Encounters: Napoleon in Egypt

It is so difficult to figure out how to approach Napoleon, or even to figure out why I had decided to begin my Modern Middle East survey course with his invasion of Egypt in 1798.  I resist the notion that Europe imported “modernity,” or that invasions are the best way to create cultural contact.  Besides, there had already been extensive contact, as we know from one  of the reasons the French invaded: the Mamluks had begun to privilege British merchants in Egypt over French trade.

I had scheduled two lectures on Napoleon’s invasion, and would have to include a lot of introductory information in the process.  I relied heavily on Juan Cole’s Napoleon’s Egypt.
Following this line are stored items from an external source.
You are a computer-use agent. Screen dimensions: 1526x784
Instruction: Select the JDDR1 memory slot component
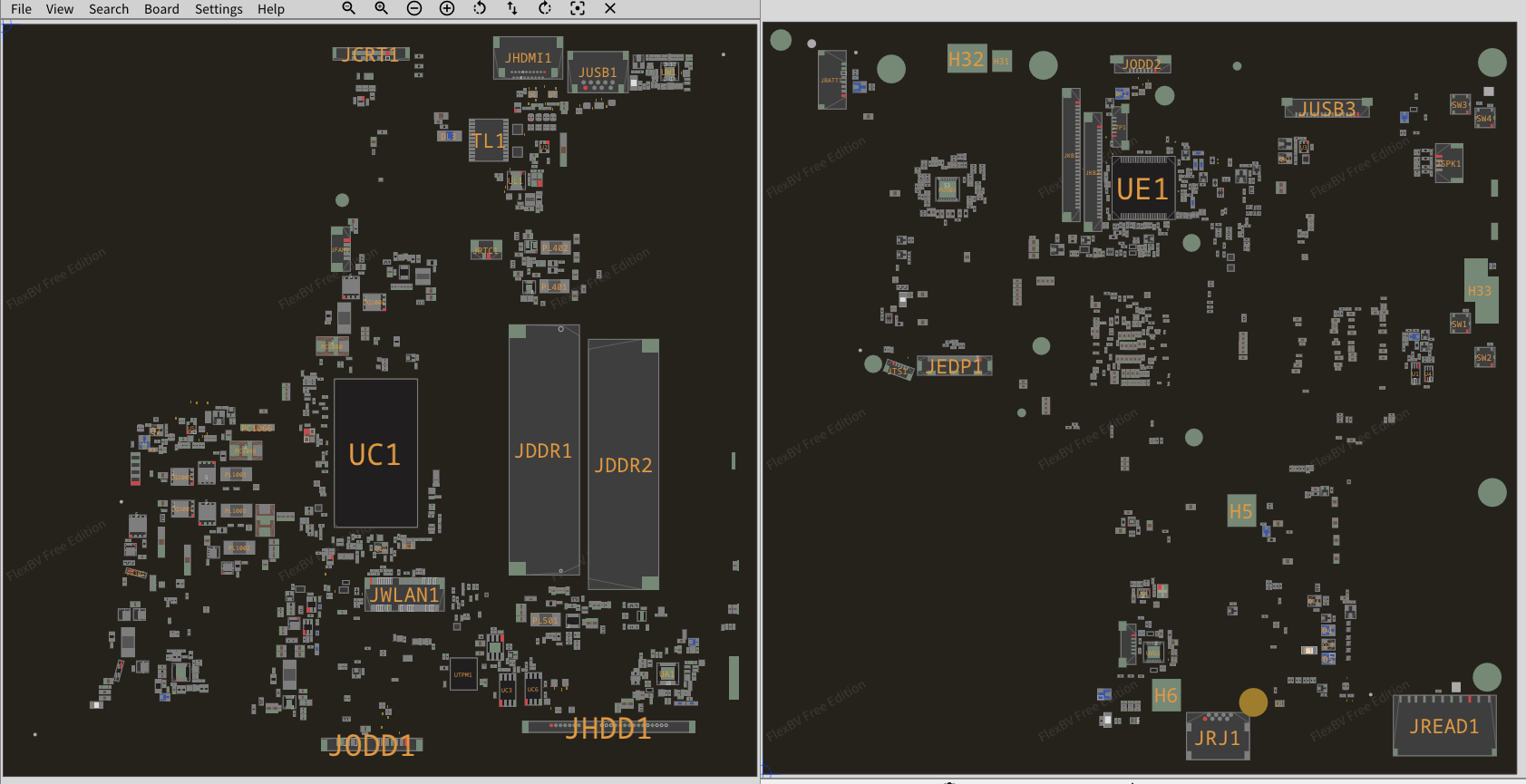[x=544, y=450]
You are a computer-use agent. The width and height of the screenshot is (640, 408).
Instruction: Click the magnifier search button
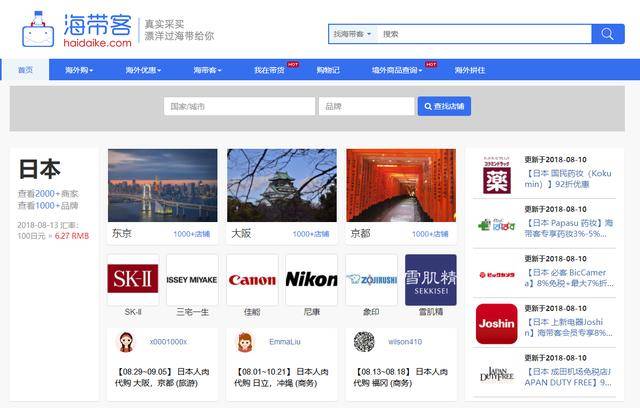(x=607, y=34)
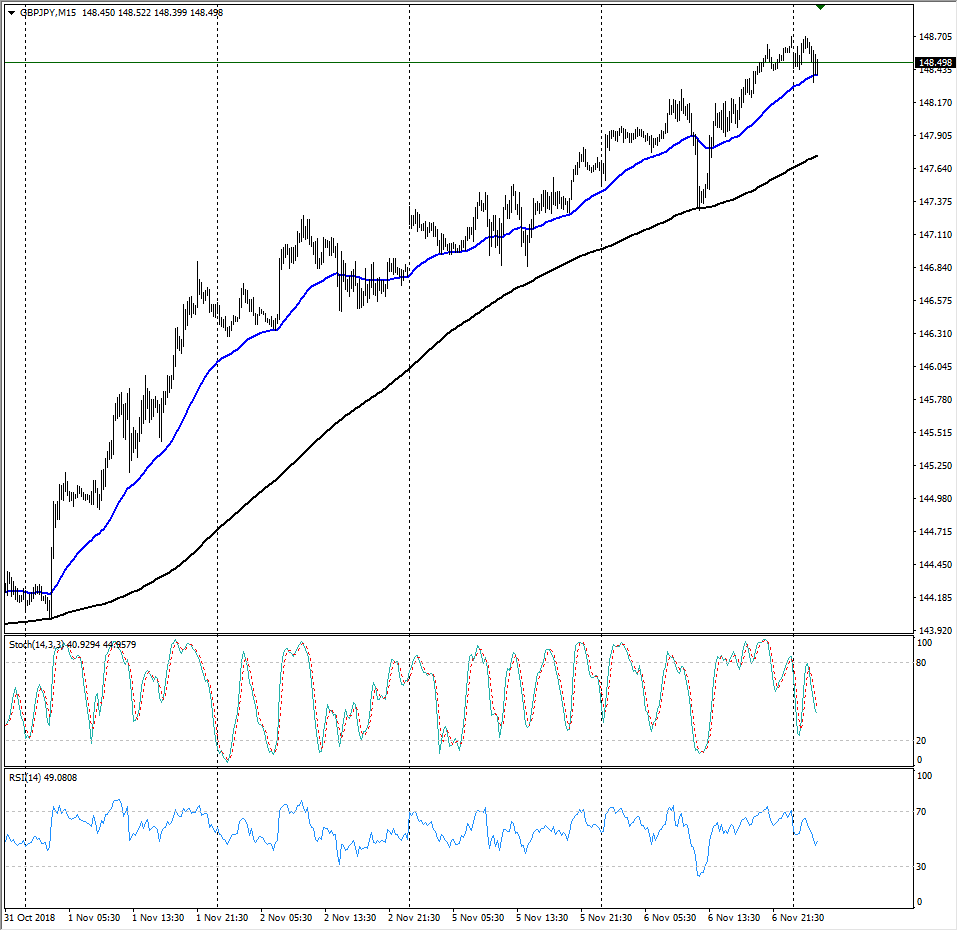Screen dimensions: 958x931
Task: Click the Stochastic level 20 scale label
Action: click(924, 741)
Tuesday’s class had to do two jobs: to explain why the French had invaded, and to describe what they found when they arrived.  I asked the students to do the first: talk to your neighbors and decide why Napoleon invaded Egypt.  The responses on the poll everywhere site were both consistent and cynical: it was all about defeating the British.  But, I pointed out, I the French had just had a revolution!  In the name of liberty, equality, and fraternity!  How could they then want to invade and occupy another country?

As one of the TA’s circulated with a microphone, students struggled with the ways in which liberty and empire could be reconciled.  Their responses were fascinating, as they explored how ideological notions of freedom  intersected the state’s need to dominate;  the urge to spread the new ideology; and the desperate need to strengthen the country in the face of the huge losses that had followed 1789.

Of course, they had articulated all of the things on my own list, except the desire among some elites to keep Bonaparte out of France.  I was able to read off the elements of my own list as a summary of the previous ten minutes’ discussion.

On we went to what those French troops encountered, but, sadly, there was not enough time to do it justice.  I think my mini-lecture on the history of the Mamluks (I had to include Shajar al-Durr!) emphasized the wrong things and confused them.  Sure enough, the Poll Everywhere Question slide showed the need for clarification.